Urokinase versus Alteplase for intraventricular hemorrhage fibrinolysis

作者:Gaberel Thomas*; Montagne Axel; Lesept Flavie; Gauberti Maxime; Lemarchand Eloise; Orset Cyrille; Goulay Romain; Bertrand Thomas; Emery Evelyne; Vivien Denis
来源:Neuropharmacology, 2014, 85: 158-165.
DOI:10.1016/j.neuropharm.2014.05.001

摘要

Intraventricular hemorrhage (IVH) is the most severe form of stroke with intraventricular fibrinolysis (IVF) as a hopeful treatment. Urokinase (uPA) and tissue-type plasminogen activator (tPA) are used for IVF in Human. No clinical trial has evaluated the differential impact of these two fibrinolytics for IVF. Thus, we decided here to compare the use of these two fibrinolytics in a pre-clinical study. IVH was induced in rats by injection of collagenase type VII within the brain parenchyma followed by an NE Rats were randomized to receive uPA, tPA or saline within the ventricle, and cerebrospinal fluid was aspirated.

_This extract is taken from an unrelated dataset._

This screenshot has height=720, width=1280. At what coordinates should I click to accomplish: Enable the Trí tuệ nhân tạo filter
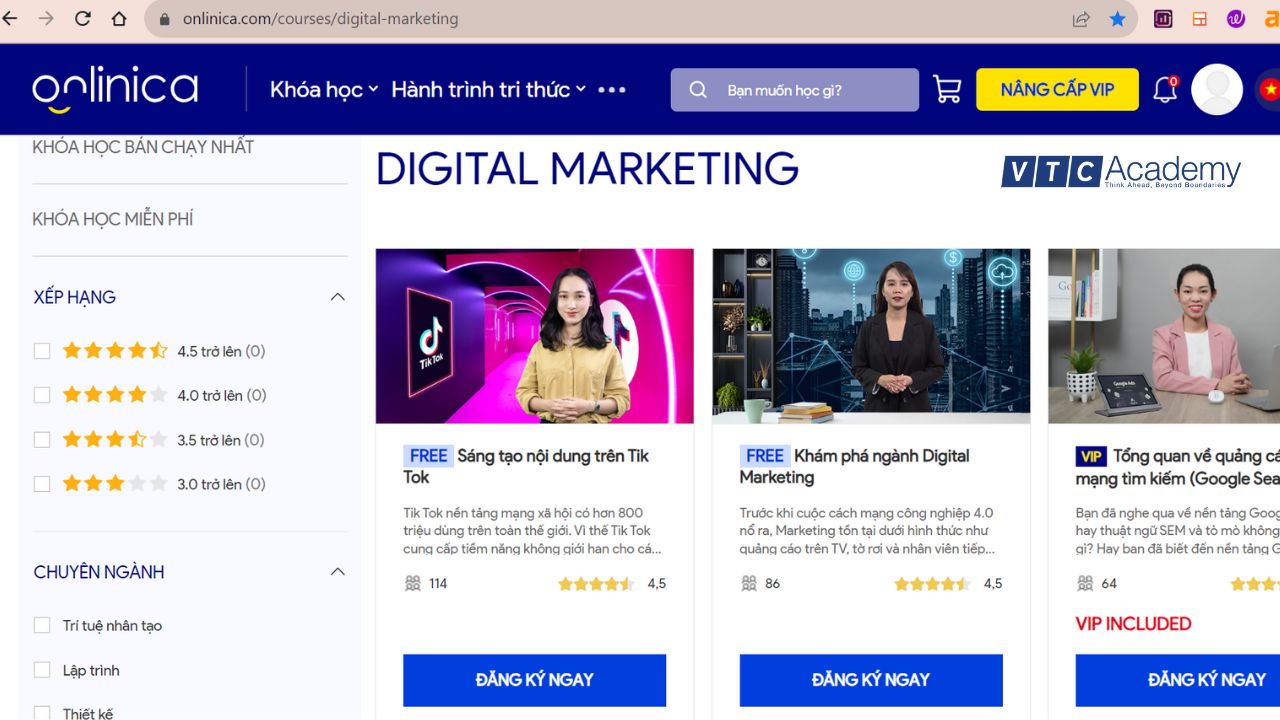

Hematoma and ventricular volumes, brain water contents, inflammation and neurological deficits were measured at day three post-treatments. We also performed in vitro studies, in which neuronal cultures were subjected to an excitotoxic paradigm in the presence of either uPA or tPA. In the IVH model, we showed that although both uPA and tPA led to reduced ventricular volumes, only uPA significantly improved functional recovery. These results could be explained by the fact that uPA, in contrast of tPA, fails to promote inflammatory processes and neurotoxicity. Our study provides evidence supporting the use of uPA for fibrinolysis of IVH. A clinical trial could be warranted if tPA failed to improve outcomes in human IVH.